**Provided passage**
□ □ □
How Can Doctors Turn Away People With Disabilities?
More than 20 percent of doctors in five major metropolitan areas told people with disabilities — who very likely are more in need of routine medical care than most of us — sorry, please go somewhere else for medical care.
That’s what a recent survey in the Annals of Internal Medicine found: that 22 percent of doctors in five metropolitan areas are turning away individuals with disabilities. The reason is one of basic access: many physicians’ offices do not have accommodations for individuals with physical disabilities.
Under the Americans with Disabilities Act (ADA), doctors are to provide “full and equal access to their health care services and facilities.” Buildings, even those built before the ADA went into effect, must be accessible to individuals with disabilities or practices must provide alternatives. Entry doors should be wide enough for a wheelchair or other equipment and medical exam rooms and other areas must be large enough to accommodate such.
“Access” is about more than just getting into a medical practice. Medical offices are required to have lifts or other equipment to help an individual with a disability get onto an exam table (examining a patient in a wheelchair does not provide as thorough an examination). At least one exam room must have an exam table accessible to an individual with a disability. Adjustable exam tables, patient lifts and training for staff can make it possible to transfer an individual. In addition, under the ADA, physicians cannot refuse to treat someone with disabilities because doing so may take longer.
The Annals of Internal Medicine survey revealed that a significant number of medical practices are not in compliance with these ADA regulations regarding medical care for individuals with disabilities.In the survey, researchers polled 256 randomly selected medical practices in Boston, Dallas, Houston and Portland, Oregon. They contacted the practices to schedule an appointment for a fictitious patient who was said to use a wheelchair and who was unable to transfer her or himself independently from the chair to an exam table.
22 percent of the medical and surgical subspecialists contacted said they could not accommodate a patient with such mobility needs. The reasons for turning away a patient differed, but the one most often cited was an inability to transfer the individual from a wheelchair to an exam table. In addition, a number of practices said their building was inaccessible to individuals with disabilities.
Some doctors are more likely to accommodate a patient with disabilities than others with gynecologists the least likely (44 percent of these practices declined to offer care for a patient with disabilities); only 4 percent of psychiatrists did so.
Too often, individuals with disabilities may end up in emergency rooms for what should be routine problems. A hospital or health clinic may have the accommodations and personnel to assist an individual with a disability, but may be in a location difficult to access. Even more, no one should have to go to only to a hospital for routine medical care.
About 1 in 5 Americans have some kind of disability; all of us will be disabled at some point in our lives and in need of accommodations. Next time you’re at your doctor’s office, you might check to see if it has any of the accommodations for individuals with disabilities specified in the ADA. The results of the Annals of Internal Medicine survey are a wake-up call to changes we need to start making now to ensure the well-being of individuals with disabilities — and ourselves.
□ □ □
**Given data**
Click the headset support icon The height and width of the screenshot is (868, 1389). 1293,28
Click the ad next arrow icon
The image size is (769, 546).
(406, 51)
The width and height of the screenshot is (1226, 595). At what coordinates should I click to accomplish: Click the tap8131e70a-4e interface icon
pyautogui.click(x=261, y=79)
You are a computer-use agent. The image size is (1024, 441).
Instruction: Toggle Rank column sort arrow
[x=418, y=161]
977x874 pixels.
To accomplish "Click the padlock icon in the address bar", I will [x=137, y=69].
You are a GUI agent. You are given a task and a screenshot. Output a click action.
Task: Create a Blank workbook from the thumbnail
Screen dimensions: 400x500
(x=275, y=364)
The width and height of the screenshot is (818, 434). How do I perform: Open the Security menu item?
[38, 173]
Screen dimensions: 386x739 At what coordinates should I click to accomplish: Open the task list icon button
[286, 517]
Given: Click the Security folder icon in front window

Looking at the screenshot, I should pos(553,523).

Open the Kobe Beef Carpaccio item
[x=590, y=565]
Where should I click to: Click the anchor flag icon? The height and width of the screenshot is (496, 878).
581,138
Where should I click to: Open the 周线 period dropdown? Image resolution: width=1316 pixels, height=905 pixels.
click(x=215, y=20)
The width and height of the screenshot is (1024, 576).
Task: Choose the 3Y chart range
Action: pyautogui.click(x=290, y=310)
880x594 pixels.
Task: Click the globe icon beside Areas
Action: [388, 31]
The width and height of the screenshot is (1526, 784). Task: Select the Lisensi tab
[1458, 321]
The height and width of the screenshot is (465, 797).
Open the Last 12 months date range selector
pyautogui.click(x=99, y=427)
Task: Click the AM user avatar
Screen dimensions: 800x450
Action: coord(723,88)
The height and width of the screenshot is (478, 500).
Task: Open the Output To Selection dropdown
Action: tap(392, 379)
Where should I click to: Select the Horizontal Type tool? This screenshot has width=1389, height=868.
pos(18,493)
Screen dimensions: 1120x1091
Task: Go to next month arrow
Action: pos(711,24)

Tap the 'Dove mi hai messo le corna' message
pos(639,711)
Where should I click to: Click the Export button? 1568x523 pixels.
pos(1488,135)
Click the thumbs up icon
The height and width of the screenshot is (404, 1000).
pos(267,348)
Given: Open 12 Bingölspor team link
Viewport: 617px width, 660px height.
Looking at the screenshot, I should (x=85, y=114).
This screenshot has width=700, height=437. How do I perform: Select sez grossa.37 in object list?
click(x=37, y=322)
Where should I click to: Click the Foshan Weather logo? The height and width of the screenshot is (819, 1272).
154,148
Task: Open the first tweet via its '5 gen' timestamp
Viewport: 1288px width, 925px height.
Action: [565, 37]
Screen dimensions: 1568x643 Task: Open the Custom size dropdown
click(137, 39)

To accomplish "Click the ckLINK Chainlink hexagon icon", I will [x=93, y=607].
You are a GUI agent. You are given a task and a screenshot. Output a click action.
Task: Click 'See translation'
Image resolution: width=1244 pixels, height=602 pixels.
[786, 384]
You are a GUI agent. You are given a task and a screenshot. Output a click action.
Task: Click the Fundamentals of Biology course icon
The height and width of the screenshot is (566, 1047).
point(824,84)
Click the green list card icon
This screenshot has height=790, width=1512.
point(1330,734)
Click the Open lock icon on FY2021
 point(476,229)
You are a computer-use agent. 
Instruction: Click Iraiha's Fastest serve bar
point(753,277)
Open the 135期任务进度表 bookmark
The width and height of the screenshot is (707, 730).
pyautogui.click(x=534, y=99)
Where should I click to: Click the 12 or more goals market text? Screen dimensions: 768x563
□ □ □
**Task instructions**
**a.** According to the article on doctors turning away people with disabilities, why must medical offices have lifts or other equipment to get a patient with a disability onto an exam table? Answer in one to three sentences.
**b.** In the article on doctors turning away people with disabilities, how many medical practices did the researchers poll?
**c.** Which things does the article on doctors turning away people with disabilities say can make it possible to transfer an individual? List all of them.

**Written responses**
**a.** Examining a patient who stays in a wheelchair does not give as thorough an examination. Lifts or other equipment let the patient be moved onto an exam table so a full exam can be done.

**b.** They polled 256 randomly selected medical practices.

**c.**
- Adjustable exam tables
- Patient lifts
- Training for staff